Is there a portable way in Java to detect when the file was deleted while the FileOutputStream was still open?

This isn't a robust way for your processes to communicate, and the best I can advise is to stop doing that.
As far as I know there isn't a reliable way for a C program to detect when a file being written is unlinked, let alone a Java program. (The accepted answer you've linked to can only poll the directory entry to see if it's still there; I don't consider this sufficiently robust).
As you've noticed, UNIX doesn't consider it abnormal for an open file to be unlinked (indeed, it's an established practice to create a named tempfile, grab a filehandle, then delete it from the directory so that other processes can't get at it, before reading and writing).
If you must use files, consider having your consumer poll a directory. Have a .../pending/ directory for files in the process of being written and .../inbox/ for files that are ready for processing.
Producer creates a new uniquefilename (e.g. a UUID) and writes a new file to pending/.
After closing the file, Producer moves the file to inbox/ -- as long as both dirs are on the same filesystem, this will just be a relink, so the file will never be incomplete in inbox/.
Consumer looks for files in inbox/, reads them and deletes when done.
You can enhance this with more directories if there are eventually multiple consumers, but there's no immediate need.
But polling files/directories is always a bit fragile. Consider a database or a message queue.

You can check the filename itself for existence:
if (!Files.exists(Paths.get("/path/to/file"))) {
// The consumer has deleted the file.
}
but in any case, shouldn't the consumer be waiting for the producer to finish writing the file before it reads & deletes it? If it did, you wouldn't have this problem.
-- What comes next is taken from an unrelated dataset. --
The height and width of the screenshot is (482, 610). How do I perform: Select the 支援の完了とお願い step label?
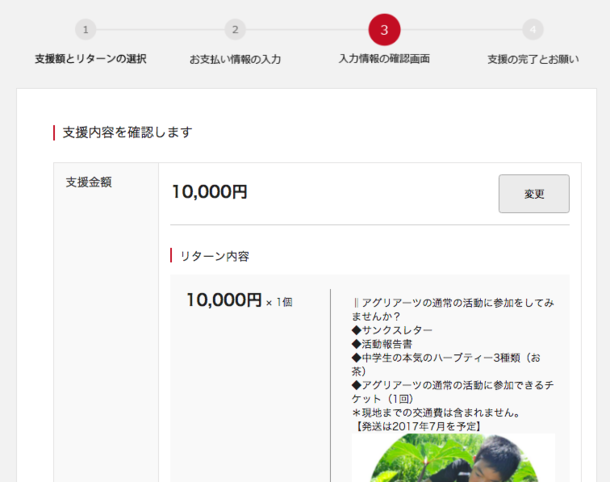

To solve this the way you're intending to do, you might have to look at JNI, which lets you call c/c++ functions from within Java, but this might also require you to program a wrapper-library for stat/fstat first (in c/c++).
However - that will cause you major headache.
This might be a workaround which doesnt require much change to your code right now (i assume).
You can let the producer write to a new File each time its producing new Data. Depending on the amount, you might want to group the data, so that the directory wont be flooded with files. For example, one file per minute that contains all data that's been produced so far.
Also it might be a good idea to write the files to another directory first and then move them to your Consumers input-directory - i'm a bit paranoid here, because there could be some race-conditions causing you some dataloss... - moving the files after everything has been already written and then moving them will make sure, no data gets lost.
Hope this helps Good luck :)

Related

How to open a file in Java that does not prevent external "Safe Save"?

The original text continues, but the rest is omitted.